** Start of DATASET CONTENT **

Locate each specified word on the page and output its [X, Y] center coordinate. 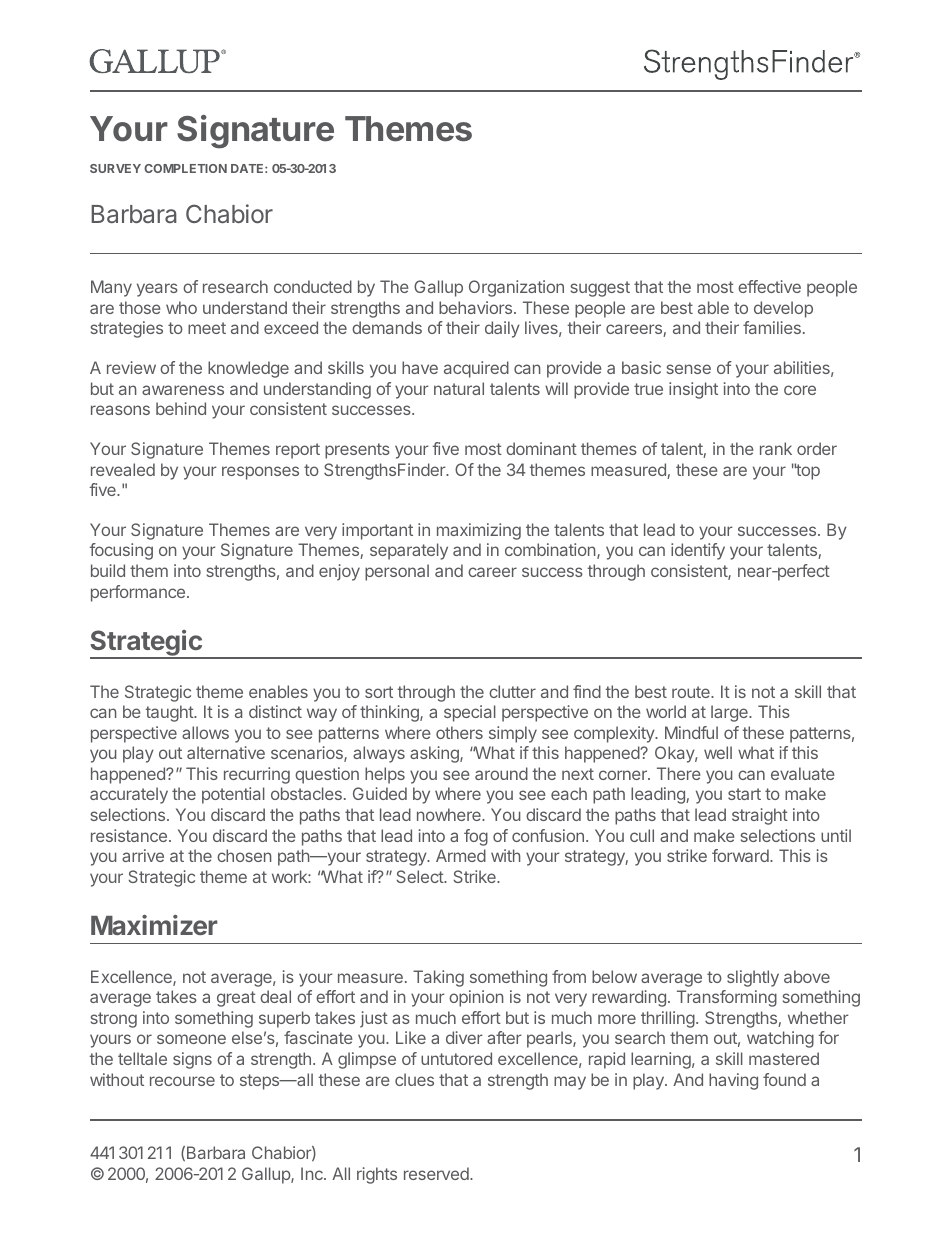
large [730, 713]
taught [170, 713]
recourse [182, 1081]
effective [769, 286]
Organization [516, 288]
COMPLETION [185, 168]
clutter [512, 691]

** End of DATASET CONTENT **

■ TASK PROMPT: Could you return every line of the entries above verbatim, leaving the picture out of your answer?

■ REPLY:
Locate each specified word on the page and output its [X, Y] center coordinate. 
large [730, 713]
taught [170, 713]
recourse [182, 1081]
effective [769, 286]
Organization [516, 288]
COMPLETION [185, 168]
clutter [512, 691]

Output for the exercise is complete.